There’s so much to like about my film of 2012. Great script, stellar cast, strong direction from a relative newcomer…but Looper‘s best trick was what it didn’t tell you. The trailer would have you believe that you’re going to be watching a time travel action movie, young self hunting old in an indie twist on Terminator. What you actually got was a slow-burner that certainly had these elements in the background, but was really an exploration of family loyalty, the consequence of action, and how love can mutate and save at the same time. It gave us a further element to the age-old nerd dilemma: kill or spare young Hitler? Looper dares to suggest an alternative – change him, before it’s too late?

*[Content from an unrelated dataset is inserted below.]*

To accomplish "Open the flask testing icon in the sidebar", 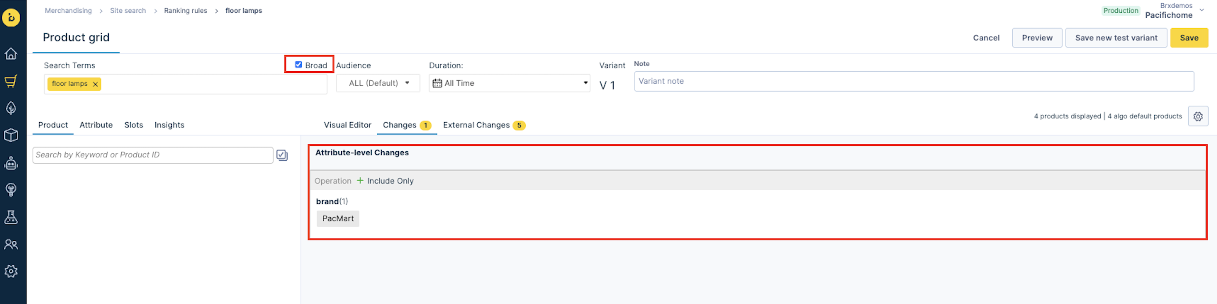I will [11, 217].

It’s really something special, and the final message that Love Is The Answer resonated deeply over the weeks that followed the closing credits.

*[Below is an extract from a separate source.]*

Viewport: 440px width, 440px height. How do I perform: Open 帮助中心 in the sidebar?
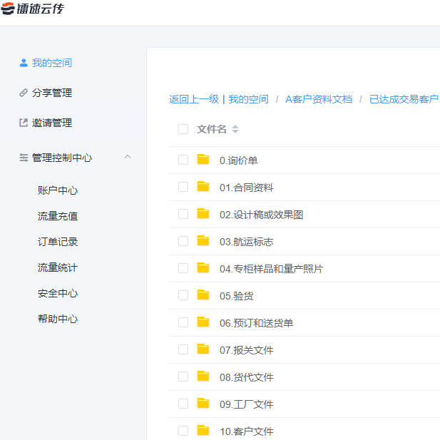pyautogui.click(x=58, y=319)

Also, it blatantly sidesteps the inevitable discussions on the holes in its time travel: Bruce Willis tells us directly that it just doesn’t matter. Deal with it. Watch the damn movie.

Honourable mentions:

Ghost Rider 2 – Really, one of the most enjoyable cinema experiences I’ve ever had. Take away the need to “act”, let Nic Cage be crazy and mo-cap the shit out of him, use the Crank directors, combine for great success.

Avengers – Awesome superhero ensemble party with Whedon serving fine cocktails. High art? Nope. Amazing, enjoyable, thrilling and genuinely funny? Yep. In spades.

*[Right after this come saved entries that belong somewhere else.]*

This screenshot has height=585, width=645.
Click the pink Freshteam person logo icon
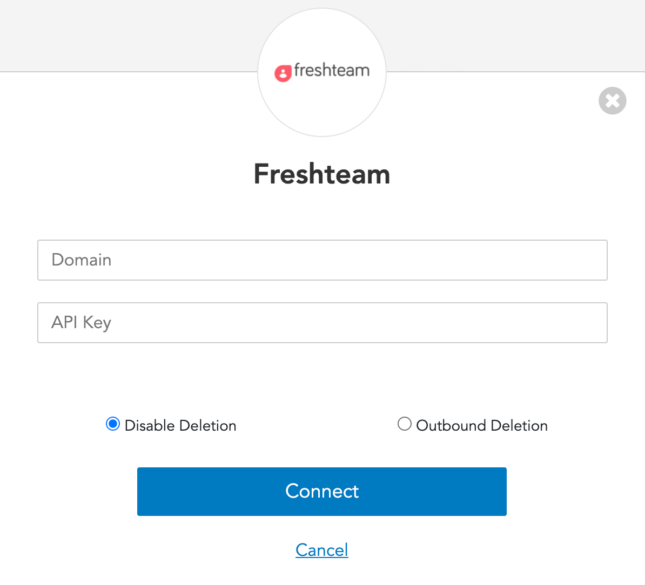pos(283,73)
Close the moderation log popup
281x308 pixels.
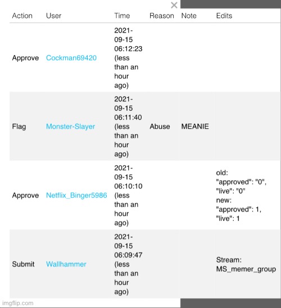click(x=174, y=5)
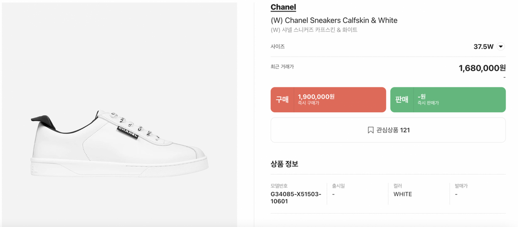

Skyfall – Not just a great Bond film, but a fantastic action thriller that will hopefully act as a blueprint for the future of the franchise.

 

Best Game – Super Hexagon – iPhone

What’s the meaning of life?

Sorry, let me backtrack a little and give you some context. Super Hexagon has a simple premise: don’t die. Walls of death approach and all you can do is rotate your tiny triangle around a central hexagonal spoke. Inch through the space, repeat. Score is time. One touch is death, game over. Press to restart. Over and over and over again. Time slows and seconds become milestones. First twenty, thirty, forty. Sliding forward, each instant restart a chance to improve and slice away at your best score. Last a minute, and the game tells you you’re wonderful. You feel it too, with a sense of elation that is unmatched by many other “deep” games. And that’s just the first level – knowingly labeled “Hard” – before you fling yourself further down the rabbit hole in comparative, superlative and Hyper versions.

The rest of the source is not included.